The Revolutionary Youth Coalition, a group of pro-democracy organizations, called for a “million-man march” Tuesday. Representatives of the group have asked the generals in charge to hand power to a national unity government led by Mohamed ElBaradei, the former head of the International Atomic Energy Agency and a Nobel Peace Prize winner. ElBaradei has been in talks with the military leadership, said Shady Ghazali Harb, a leading member of the coalition.
In an apparent nod to protesters, the military announced a new “treachery” law Monday to stop former members of Mubarak’s National Democratic Party from running in the parliamentary elections. But the law, which activists said was too little, too late, would apply only to those convicted of political corruption.
The military council also said that it had ordered an investigation of the causes of the clashes and would take legal action “against anyone who is proven to have been involved in the events.”
The Muslim Brotherhood, Egypt’s most organized political force, said Monday that its Freedom and Justice Party had suspended campaign activities because of the unrest. But the party insisted that elections, the country’s first since Mubarak’s ouster, be held as scheduled. Several other candidates suspended their campaigns over the weekend.
The Brotherhood’s party also said in a statement late Monday that it would not participate in further protests, worried that the swelling revolt could undercut the elections, in which it expects to do well.

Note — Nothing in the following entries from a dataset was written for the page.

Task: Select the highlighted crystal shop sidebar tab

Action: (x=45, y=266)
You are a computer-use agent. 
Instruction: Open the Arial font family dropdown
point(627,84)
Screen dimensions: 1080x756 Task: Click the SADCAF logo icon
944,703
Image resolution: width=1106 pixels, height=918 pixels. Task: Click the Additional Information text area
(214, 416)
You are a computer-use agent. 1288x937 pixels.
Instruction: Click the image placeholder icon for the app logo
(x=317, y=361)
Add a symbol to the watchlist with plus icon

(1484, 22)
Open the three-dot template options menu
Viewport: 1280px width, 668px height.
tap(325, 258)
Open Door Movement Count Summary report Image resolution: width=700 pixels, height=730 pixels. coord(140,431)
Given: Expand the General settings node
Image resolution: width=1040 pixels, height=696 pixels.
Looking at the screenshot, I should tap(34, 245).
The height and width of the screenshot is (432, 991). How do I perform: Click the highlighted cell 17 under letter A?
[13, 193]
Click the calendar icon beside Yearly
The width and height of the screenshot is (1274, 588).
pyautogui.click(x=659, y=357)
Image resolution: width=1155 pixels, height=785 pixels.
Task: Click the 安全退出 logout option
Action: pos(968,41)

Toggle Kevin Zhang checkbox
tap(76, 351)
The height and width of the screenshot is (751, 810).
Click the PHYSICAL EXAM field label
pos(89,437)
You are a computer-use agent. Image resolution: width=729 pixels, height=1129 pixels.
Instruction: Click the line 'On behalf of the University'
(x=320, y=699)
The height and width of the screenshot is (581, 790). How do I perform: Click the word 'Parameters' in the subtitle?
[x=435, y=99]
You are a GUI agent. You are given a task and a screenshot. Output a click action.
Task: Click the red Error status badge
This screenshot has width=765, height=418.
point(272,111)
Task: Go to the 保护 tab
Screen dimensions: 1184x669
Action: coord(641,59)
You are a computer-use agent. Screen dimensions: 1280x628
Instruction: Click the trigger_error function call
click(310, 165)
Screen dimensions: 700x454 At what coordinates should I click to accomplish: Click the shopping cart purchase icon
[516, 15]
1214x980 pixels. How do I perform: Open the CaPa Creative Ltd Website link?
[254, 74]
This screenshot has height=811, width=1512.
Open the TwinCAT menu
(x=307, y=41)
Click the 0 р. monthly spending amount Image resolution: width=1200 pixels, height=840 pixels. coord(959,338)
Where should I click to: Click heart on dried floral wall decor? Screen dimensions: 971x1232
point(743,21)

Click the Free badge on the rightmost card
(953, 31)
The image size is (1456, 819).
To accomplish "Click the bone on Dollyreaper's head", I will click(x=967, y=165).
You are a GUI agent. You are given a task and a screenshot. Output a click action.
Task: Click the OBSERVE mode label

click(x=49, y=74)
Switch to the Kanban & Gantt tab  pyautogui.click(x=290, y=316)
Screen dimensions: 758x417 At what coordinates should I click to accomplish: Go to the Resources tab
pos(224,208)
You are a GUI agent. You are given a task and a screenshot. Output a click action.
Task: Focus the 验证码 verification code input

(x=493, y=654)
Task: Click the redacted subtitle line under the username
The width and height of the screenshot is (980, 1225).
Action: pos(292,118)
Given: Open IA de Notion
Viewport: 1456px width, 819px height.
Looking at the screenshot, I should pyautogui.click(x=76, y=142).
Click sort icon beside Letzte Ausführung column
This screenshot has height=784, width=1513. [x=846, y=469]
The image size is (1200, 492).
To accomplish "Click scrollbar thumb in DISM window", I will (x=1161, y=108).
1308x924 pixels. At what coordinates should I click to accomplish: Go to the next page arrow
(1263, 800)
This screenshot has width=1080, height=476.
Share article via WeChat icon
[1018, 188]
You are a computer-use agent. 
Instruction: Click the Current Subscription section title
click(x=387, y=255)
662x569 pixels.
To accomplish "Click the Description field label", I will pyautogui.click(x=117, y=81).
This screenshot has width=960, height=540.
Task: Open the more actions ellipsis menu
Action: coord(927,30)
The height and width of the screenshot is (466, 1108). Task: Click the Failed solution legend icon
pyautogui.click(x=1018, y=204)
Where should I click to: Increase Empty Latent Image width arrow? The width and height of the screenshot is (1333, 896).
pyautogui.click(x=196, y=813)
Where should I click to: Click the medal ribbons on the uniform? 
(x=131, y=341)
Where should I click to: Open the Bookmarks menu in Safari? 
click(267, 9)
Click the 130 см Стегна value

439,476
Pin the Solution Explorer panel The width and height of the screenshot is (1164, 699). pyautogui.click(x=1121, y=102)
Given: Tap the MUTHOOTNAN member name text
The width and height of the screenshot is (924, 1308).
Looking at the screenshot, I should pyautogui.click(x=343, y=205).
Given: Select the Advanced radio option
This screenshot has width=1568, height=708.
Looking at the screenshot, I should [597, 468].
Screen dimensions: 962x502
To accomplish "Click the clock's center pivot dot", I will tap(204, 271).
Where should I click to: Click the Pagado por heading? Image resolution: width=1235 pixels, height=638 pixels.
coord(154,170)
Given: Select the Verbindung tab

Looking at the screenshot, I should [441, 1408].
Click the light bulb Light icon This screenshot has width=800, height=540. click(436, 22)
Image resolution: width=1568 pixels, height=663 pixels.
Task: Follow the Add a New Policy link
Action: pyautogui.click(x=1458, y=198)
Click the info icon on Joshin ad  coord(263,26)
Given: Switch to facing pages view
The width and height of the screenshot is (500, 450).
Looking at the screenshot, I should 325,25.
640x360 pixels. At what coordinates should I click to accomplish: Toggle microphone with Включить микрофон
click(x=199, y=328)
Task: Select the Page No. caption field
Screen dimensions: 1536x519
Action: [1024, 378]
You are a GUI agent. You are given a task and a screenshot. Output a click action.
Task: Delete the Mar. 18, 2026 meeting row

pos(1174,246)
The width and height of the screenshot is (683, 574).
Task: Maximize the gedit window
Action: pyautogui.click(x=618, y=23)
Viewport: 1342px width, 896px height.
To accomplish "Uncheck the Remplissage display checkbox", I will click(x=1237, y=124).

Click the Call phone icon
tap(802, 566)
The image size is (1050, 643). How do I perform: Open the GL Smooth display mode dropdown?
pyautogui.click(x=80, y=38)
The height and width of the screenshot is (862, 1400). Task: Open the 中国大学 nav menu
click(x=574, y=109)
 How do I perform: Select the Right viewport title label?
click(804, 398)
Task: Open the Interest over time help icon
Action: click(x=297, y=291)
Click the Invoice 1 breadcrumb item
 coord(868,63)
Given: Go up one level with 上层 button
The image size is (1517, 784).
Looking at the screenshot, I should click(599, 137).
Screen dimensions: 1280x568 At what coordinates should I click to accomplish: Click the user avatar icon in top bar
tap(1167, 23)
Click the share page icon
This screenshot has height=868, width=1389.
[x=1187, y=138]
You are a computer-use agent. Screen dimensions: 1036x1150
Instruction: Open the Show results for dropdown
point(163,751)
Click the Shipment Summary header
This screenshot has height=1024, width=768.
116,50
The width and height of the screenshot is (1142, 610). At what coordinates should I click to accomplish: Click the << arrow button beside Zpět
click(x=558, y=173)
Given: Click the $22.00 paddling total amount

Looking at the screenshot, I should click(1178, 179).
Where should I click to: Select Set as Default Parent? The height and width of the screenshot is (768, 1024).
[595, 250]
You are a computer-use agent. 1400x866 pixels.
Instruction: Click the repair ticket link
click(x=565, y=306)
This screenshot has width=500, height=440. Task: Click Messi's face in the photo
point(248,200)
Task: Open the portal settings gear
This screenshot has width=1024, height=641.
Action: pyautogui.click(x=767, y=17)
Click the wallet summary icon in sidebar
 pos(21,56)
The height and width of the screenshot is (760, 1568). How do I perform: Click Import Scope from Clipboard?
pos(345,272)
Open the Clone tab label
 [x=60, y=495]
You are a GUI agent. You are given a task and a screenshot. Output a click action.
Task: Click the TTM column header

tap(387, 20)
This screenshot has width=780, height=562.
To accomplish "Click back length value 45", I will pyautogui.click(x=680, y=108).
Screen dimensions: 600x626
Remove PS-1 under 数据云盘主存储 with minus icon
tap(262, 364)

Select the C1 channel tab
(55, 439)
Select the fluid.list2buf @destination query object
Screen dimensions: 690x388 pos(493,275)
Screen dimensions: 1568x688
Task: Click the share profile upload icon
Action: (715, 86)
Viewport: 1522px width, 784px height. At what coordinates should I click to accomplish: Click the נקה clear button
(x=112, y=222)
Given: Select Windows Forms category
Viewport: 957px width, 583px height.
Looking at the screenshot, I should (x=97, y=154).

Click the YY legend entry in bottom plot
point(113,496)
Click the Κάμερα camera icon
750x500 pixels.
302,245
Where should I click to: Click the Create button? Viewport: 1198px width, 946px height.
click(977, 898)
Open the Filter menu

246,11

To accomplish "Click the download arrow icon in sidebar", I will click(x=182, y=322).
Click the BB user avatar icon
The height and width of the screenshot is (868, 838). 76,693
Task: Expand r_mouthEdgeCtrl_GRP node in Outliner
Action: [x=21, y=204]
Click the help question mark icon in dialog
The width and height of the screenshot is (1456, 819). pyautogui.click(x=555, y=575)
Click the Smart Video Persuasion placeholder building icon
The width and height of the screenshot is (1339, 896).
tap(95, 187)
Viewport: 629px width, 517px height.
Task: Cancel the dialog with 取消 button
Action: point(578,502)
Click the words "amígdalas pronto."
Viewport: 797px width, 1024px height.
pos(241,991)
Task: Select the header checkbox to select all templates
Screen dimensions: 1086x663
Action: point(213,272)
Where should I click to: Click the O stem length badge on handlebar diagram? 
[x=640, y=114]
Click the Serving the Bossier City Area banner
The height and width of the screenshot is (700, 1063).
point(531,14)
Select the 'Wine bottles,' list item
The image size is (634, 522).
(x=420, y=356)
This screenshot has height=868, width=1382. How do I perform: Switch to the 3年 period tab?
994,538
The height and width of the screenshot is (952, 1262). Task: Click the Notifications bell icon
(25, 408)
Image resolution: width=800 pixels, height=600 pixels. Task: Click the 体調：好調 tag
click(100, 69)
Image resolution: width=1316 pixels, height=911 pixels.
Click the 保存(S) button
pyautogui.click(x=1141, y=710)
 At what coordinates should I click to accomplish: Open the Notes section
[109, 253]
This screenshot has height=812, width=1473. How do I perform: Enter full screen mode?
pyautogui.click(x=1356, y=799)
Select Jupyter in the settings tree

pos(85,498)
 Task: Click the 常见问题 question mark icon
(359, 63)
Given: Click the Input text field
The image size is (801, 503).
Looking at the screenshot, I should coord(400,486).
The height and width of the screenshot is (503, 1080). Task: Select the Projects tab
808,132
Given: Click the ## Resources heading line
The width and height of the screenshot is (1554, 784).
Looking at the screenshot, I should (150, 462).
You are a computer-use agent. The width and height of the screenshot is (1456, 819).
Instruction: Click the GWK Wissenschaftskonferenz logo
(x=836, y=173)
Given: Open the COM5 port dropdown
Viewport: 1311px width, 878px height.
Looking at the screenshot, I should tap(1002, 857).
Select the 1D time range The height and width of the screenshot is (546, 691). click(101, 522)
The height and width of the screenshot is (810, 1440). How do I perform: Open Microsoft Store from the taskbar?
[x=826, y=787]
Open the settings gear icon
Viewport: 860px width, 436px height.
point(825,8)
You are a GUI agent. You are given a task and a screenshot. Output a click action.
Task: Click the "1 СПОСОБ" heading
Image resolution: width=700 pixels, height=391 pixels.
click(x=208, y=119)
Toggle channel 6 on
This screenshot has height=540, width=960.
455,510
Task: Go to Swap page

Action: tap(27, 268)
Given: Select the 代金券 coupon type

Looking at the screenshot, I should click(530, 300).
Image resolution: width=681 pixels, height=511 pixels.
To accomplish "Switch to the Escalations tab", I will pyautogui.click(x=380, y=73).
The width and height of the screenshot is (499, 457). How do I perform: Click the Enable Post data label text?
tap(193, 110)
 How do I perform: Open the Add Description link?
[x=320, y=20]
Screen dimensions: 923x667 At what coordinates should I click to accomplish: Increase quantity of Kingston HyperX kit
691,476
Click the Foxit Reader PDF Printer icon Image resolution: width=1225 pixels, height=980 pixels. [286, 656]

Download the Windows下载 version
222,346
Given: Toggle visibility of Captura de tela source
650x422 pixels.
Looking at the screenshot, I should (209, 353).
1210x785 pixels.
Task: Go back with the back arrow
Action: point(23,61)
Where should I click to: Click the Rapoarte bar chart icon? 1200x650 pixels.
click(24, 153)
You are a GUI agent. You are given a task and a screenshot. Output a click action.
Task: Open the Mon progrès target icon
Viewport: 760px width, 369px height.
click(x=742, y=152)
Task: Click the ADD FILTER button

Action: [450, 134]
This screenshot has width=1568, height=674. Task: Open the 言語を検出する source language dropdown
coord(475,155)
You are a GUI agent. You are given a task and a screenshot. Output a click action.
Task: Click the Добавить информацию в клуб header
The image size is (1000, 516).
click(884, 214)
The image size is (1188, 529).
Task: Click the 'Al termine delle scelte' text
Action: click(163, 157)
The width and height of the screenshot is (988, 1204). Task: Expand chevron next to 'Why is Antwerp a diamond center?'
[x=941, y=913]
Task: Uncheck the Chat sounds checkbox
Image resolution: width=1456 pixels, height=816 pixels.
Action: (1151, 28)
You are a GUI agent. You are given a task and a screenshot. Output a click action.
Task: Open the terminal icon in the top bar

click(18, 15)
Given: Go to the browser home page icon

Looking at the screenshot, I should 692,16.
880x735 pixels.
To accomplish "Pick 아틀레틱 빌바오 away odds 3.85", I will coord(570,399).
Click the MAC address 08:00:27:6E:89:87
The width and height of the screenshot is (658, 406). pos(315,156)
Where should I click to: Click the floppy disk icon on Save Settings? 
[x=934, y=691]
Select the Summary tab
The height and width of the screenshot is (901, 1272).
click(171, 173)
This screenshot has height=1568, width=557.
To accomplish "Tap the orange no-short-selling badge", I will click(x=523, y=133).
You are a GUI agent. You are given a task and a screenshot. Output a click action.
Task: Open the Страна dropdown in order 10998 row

The pressure against the ruling council began to build Friday, when the Muslim Brotherhood and Salafists, who follow a rigid form of Islam, took to the streets in large numbers to demand a quick transition to civilian rule and limits on the military’s power.
Most Islamists had left Tahrir Square by Friday night, but a small group of protesters remained, and their ranks have continued to swell. They have been battling riot police since Saturday, when authorities attempted to prevent them from setting up a permanent protest camp. Those who have been on the front lines for days said they would not back down until the military chiefs step aside.
The protests started without evident organization, much like those that began in January and mushroomed into an 18-day national revolt. The first to take to the streets were for the most part young and liberal activists. When images of a sustained and violent confrontation with police spread online and on television, throngs joined in outrage. In both cases, political leaders opposed to the government appeared to play, at best, marginal roles in the demonstrations.
“It’s either us or them,” protester Ahmed Aggour, 23, said in Tahrir Square on Monday, looking dazed after being shot in the face with a rubber bullet. “Most probably it’s going to be us. We have conviction. They don’t.”
Activists predicted a protracted battle, noting that the generals who replaced Mubarak at the country’s helm also have much at stake.
“To the military leaders, Mubarak’s mistake is he gave concessions to the protesters,” said Hossam Bahgat, a prominent human rights activist in Cairo. “We’re seeing a wholehearted attack not just on the protesters, but on civic society and the media.”
Just outside Tahrir Square, some Egyptians said they were afraid that the confrontation would plunge the country into a deeper crisis.
Shaman Houshi, 22, who works at a bakery, said business has ceased since the new wave of protests began Friday. She said she supported the initial revolution, but not the ongoing effort to unseat the military chiefs.
“Now the people don’t know what they are trying to do,” she said.
Down the street, merchant Adel Mortde, 30, said he hopes the military clears the square — even if it takes a bloodbath.
“I didn’t like Hosni Mubarak,” Mortde said. “But I hate chaos.”
Special correspondent Ingy Hassieb contributed to this report.